→ **RECORDS TO PROCESS**:
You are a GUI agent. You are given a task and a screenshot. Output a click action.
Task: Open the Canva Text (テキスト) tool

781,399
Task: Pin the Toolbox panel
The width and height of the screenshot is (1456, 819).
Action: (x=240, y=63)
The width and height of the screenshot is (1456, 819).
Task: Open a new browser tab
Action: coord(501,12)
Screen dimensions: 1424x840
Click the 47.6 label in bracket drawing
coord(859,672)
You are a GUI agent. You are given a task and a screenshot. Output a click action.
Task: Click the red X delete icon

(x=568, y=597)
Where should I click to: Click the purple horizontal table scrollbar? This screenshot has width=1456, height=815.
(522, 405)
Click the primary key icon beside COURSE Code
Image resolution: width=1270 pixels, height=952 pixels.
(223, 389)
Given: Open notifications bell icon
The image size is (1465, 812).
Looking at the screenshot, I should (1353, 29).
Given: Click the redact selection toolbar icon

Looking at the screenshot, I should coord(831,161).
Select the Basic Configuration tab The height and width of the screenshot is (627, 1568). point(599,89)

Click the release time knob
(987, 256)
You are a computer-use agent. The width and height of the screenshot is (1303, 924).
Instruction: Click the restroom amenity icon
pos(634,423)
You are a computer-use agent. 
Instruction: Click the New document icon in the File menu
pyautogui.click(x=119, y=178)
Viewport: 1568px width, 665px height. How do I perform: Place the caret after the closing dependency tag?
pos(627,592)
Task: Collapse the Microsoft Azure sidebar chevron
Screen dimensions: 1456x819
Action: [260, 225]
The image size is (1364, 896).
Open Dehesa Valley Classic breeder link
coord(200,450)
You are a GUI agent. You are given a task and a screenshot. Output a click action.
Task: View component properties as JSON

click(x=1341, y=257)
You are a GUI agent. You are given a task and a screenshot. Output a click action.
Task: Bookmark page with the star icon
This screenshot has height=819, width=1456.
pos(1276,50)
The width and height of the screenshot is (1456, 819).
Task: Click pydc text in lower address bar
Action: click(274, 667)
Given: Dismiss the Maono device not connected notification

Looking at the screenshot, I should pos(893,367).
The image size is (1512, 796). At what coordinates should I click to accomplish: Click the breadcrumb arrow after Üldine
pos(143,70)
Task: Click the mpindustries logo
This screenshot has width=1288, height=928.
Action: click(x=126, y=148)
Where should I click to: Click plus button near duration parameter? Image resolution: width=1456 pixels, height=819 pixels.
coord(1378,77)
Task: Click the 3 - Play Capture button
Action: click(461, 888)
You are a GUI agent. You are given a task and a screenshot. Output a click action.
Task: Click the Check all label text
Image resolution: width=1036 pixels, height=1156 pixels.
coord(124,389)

→ **ASSIGNMENT**: All of the material is to be retyped verbatim.

→ **RESPONSE**:
You are a GUI agent. You are given a task and a screenshot. Output a click action.
Task: Open the Canva Text (テキスト) tool

781,399
Task: Pin the Toolbox panel
The width and height of the screenshot is (1456, 819).
Action: (x=240, y=63)
The width and height of the screenshot is (1456, 819).
Task: Open a new browser tab
Action: coord(501,12)
Screen dimensions: 1424x840
Click the 47.6 label in bracket drawing
coord(859,672)
You are a GUI agent. You are given a task and a screenshot. Output a click action.
Task: Click the red X delete icon

(x=568, y=597)
Where should I click to: Click the purple horizontal table scrollbar? This screenshot has width=1456, height=815.
(522, 405)
Click the primary key icon beside COURSE Code
Image resolution: width=1270 pixels, height=952 pixels.
(223, 389)
Given: Open notifications bell icon
The image size is (1465, 812).
Looking at the screenshot, I should (1353, 29).
Given: Click the redact selection toolbar icon

Looking at the screenshot, I should coord(831,161).
Select the Basic Configuration tab The height and width of the screenshot is (627, 1568). point(599,89)

Click the release time knob
(987, 256)
You are a computer-use agent. The width and height of the screenshot is (1303, 924).
Instruction: Click the restroom amenity icon
pos(634,423)
You are a computer-use agent. 
Instruction: Click the New document icon in the File menu
pyautogui.click(x=119, y=178)
Viewport: 1568px width, 665px height. How do I perform: Place the caret after the closing dependency tag?
pos(627,592)
Task: Collapse the Microsoft Azure sidebar chevron
Screen dimensions: 1456x819
Action: [260, 225]
The image size is (1364, 896).
Open Dehesa Valley Classic breeder link
coord(200,450)
You are a GUI agent. You are given a task and a screenshot. Output a click action.
Task: View component properties as JSON

click(x=1341, y=257)
You are a GUI agent. You are given a task and a screenshot. Output a click action.
Task: Bookmark page with the star icon
This screenshot has height=819, width=1456.
pos(1276,50)
The width and height of the screenshot is (1456, 819).
Task: Click pydc text in lower address bar
Action: click(274, 667)
Given: Dismiss the Maono device not connected notification

Looking at the screenshot, I should pos(893,367).
The image size is (1512, 796). At what coordinates should I click to accomplish: Click the breadcrumb arrow after Üldine
pos(143,70)
Task: Click the mpindustries logo
This screenshot has width=1288, height=928.
Action: click(x=126, y=148)
Where should I click to: Click plus button near duration parameter? Image resolution: width=1456 pixels, height=819 pixels.
coord(1378,77)
Task: Click the 3 - Play Capture button
Action: click(461, 888)
You are a GUI agent. You are given a task and a screenshot. Output a click action.
Task: Click the Check all label text
Image resolution: width=1036 pixels, height=1156 pixels.
coord(124,389)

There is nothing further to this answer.